# Renting out Mother-in-law Suite for supplemental income



## ChanceTheRapids (Apr 29, 2011)

Just curious if anyone has ever done this and your opinion on it?

We've been looking for a property for well over 3 years now with little results (a few good ones, that sold quickly). I know exactly what our budget is and our range for living (work constraints), and recently I came across a house that had a MIL suite. 

The main house, itself, is exactly what we're looking for, on 6.5 acres (yay!). But it's just a tad too expensive for our budget (about $400/month more than we were hoping, and that includes property taxes/insurance). But, since it comes with the MIL suite (2BR/1BA/1Gar), we thought we might be able to rent it out and make up for the difference.

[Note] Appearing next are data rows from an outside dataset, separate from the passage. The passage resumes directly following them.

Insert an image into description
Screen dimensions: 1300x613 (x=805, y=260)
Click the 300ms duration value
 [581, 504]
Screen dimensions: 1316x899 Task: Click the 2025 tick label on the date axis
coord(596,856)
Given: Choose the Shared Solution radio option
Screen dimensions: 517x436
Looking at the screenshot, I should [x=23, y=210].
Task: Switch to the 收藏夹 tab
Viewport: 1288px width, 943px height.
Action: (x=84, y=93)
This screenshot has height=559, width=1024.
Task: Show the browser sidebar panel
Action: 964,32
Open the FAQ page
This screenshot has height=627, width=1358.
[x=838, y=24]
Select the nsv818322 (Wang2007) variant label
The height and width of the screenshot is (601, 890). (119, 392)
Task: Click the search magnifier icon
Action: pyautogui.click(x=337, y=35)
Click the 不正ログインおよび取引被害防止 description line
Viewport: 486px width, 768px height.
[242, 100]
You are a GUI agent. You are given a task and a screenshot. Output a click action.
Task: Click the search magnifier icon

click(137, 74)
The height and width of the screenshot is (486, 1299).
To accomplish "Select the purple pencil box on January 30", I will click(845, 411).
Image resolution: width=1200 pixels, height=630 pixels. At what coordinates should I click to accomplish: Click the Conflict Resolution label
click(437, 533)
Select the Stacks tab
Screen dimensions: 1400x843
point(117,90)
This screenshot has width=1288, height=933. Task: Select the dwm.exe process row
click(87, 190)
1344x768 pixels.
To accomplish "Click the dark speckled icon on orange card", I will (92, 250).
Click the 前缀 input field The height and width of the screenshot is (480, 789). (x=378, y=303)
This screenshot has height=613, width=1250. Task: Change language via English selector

Most properties in this area for rent would go for ~$800. 

This gives us options later, if we want to have my mother in law actually live there, or if we'd just rather keep the house to ourselves for some reason. 

Thoughts?


----------



## whodunit (Mar 29, 2004)

Be sure to thoroughly vet potential renters and find out how difficult it might be in your state to evict someone. Also be sure you are prepared for a lower level of privacy.


----------



## jwal10 (Jun 5, 2010)

Is it allowed, many places they are for family only. Was it allowed as a hardship for a family member?

....James


----------